Task material:

↓

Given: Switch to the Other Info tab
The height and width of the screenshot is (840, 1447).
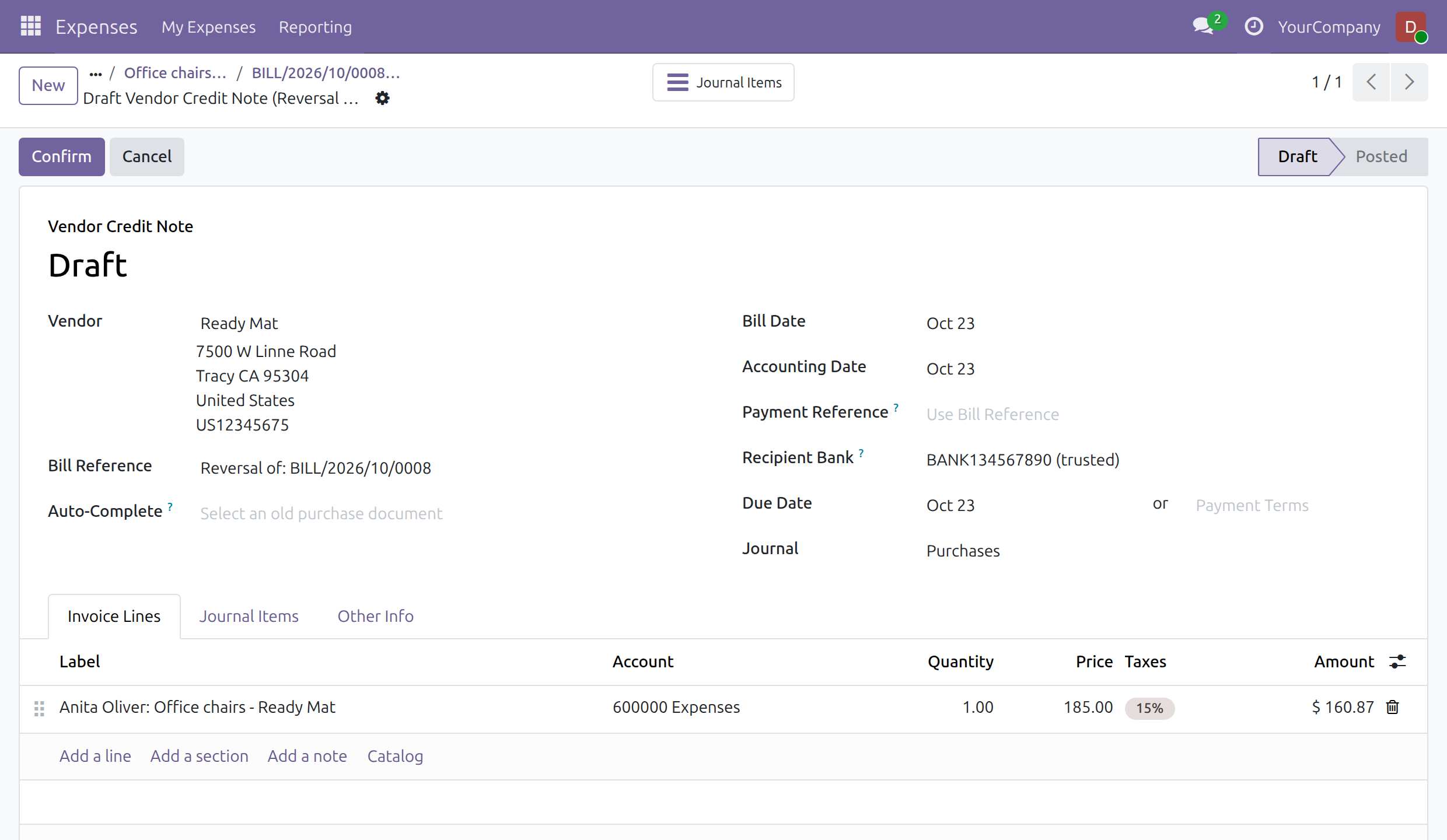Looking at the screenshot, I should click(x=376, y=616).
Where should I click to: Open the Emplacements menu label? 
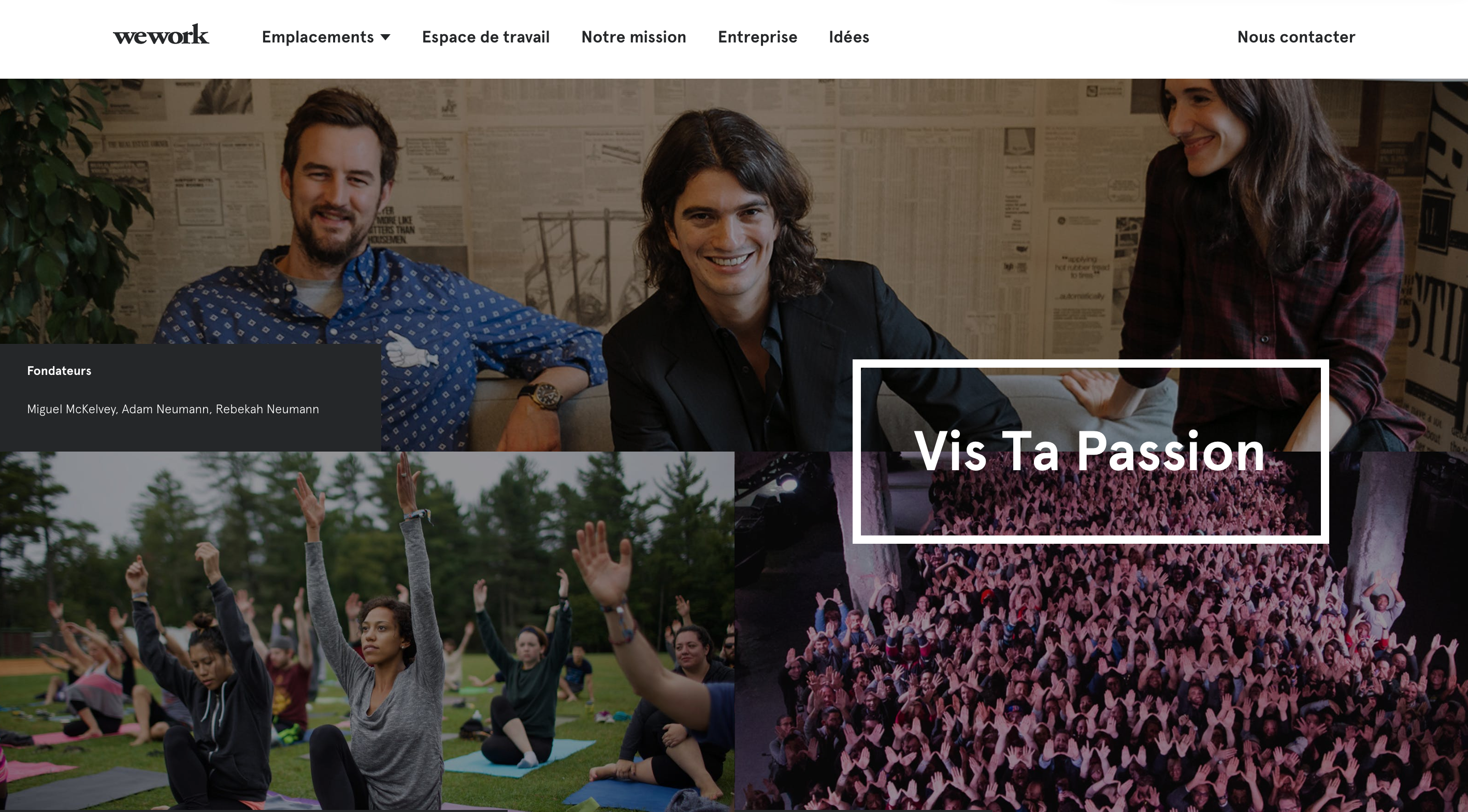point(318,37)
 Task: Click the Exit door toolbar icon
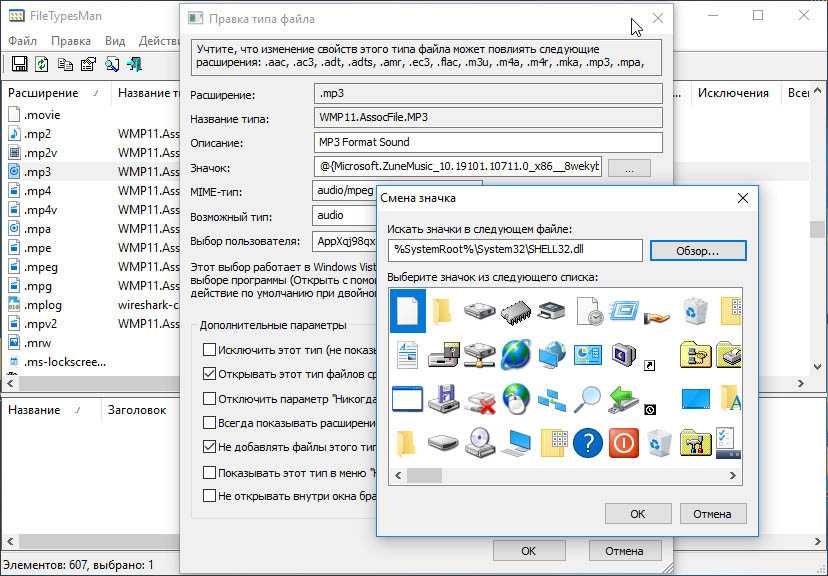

↑
↓

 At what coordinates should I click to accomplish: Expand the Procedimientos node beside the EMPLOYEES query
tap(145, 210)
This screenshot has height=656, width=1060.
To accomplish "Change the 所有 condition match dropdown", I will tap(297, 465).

↑

Reproduce exactly the lines above starting at the line containing "Given: Switch to the Other Info tab" and ending at the line containing "Task: Click the Exit door toolbar icon", including both, but not the pictures.

Exercise solution:
Given: Switch to the Other Info tab
The height and width of the screenshot is (840, 1447).
Looking at the screenshot, I should click(x=376, y=616).
Where should I click to: Open the Emplacements menu label? 
point(318,37)
 Task: Click the Exit door toolbar icon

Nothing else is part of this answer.